> Task objective: Word for word, the data below must be repeated in full; no picture is to be included.

-- Given entries follows --

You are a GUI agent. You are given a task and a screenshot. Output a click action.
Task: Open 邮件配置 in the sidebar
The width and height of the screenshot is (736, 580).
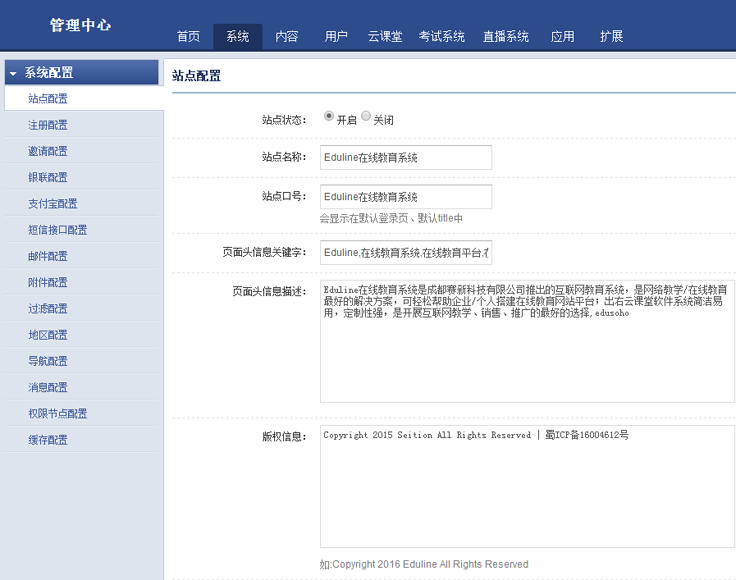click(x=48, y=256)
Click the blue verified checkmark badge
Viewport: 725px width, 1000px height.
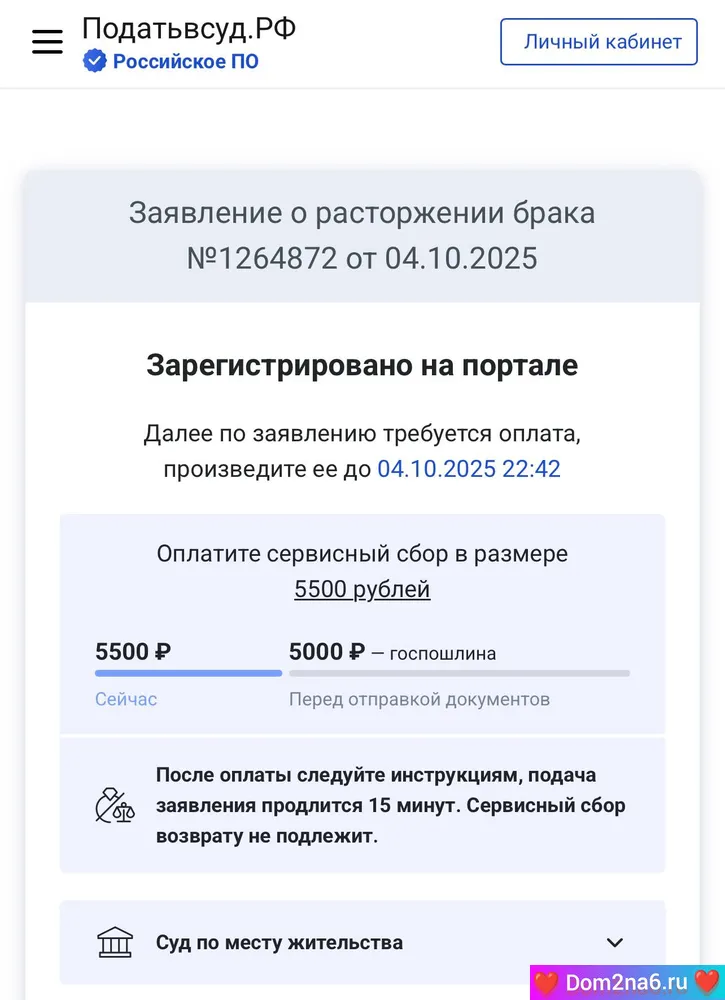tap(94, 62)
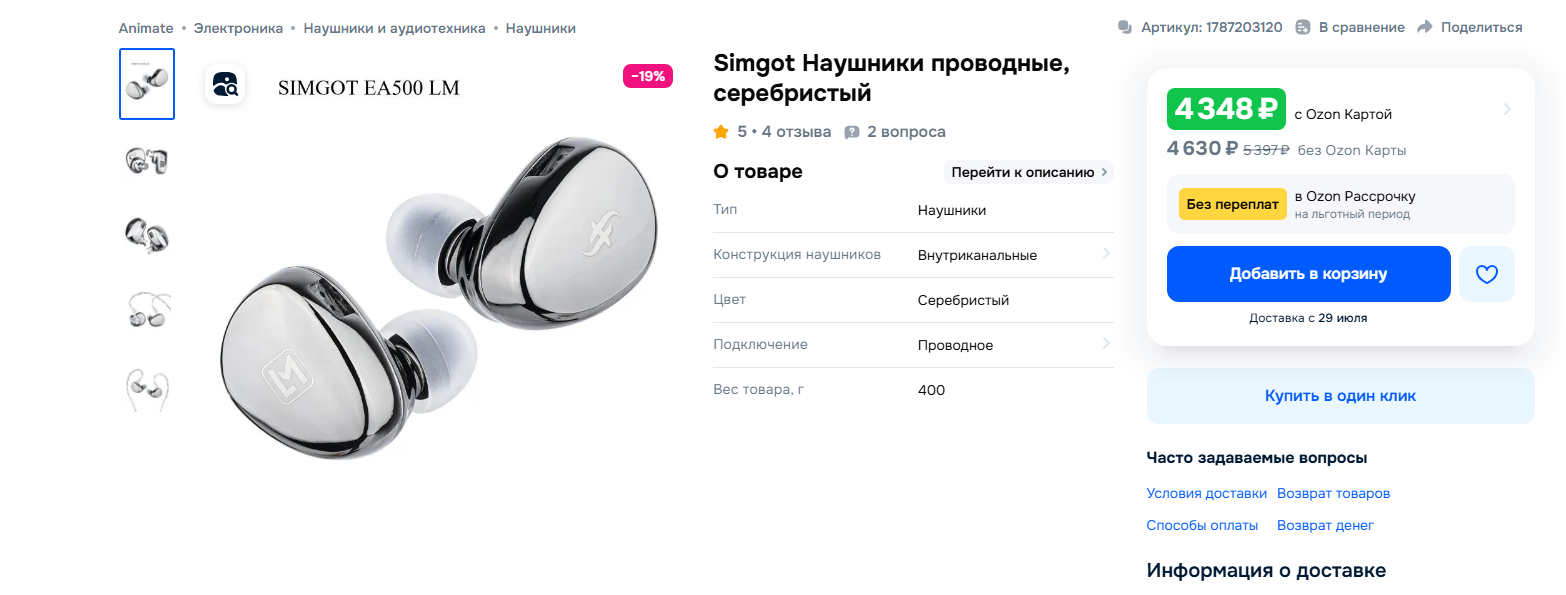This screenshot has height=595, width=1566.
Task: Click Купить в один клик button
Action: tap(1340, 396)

-- Given entries concluded --

> Task output:
You are a GUI agent. You are given a task and a screenshot. Output a click action.
Task: Open 邮件配置 in the sidebar
The width and height of the screenshot is (736, 580).
click(x=48, y=256)
Click the blue verified checkmark badge
Viewport: 725px width, 1000px height.
tap(94, 62)
This screenshot has height=595, width=1566.
Task: Click Купить в один клик button
Action: tap(1340, 396)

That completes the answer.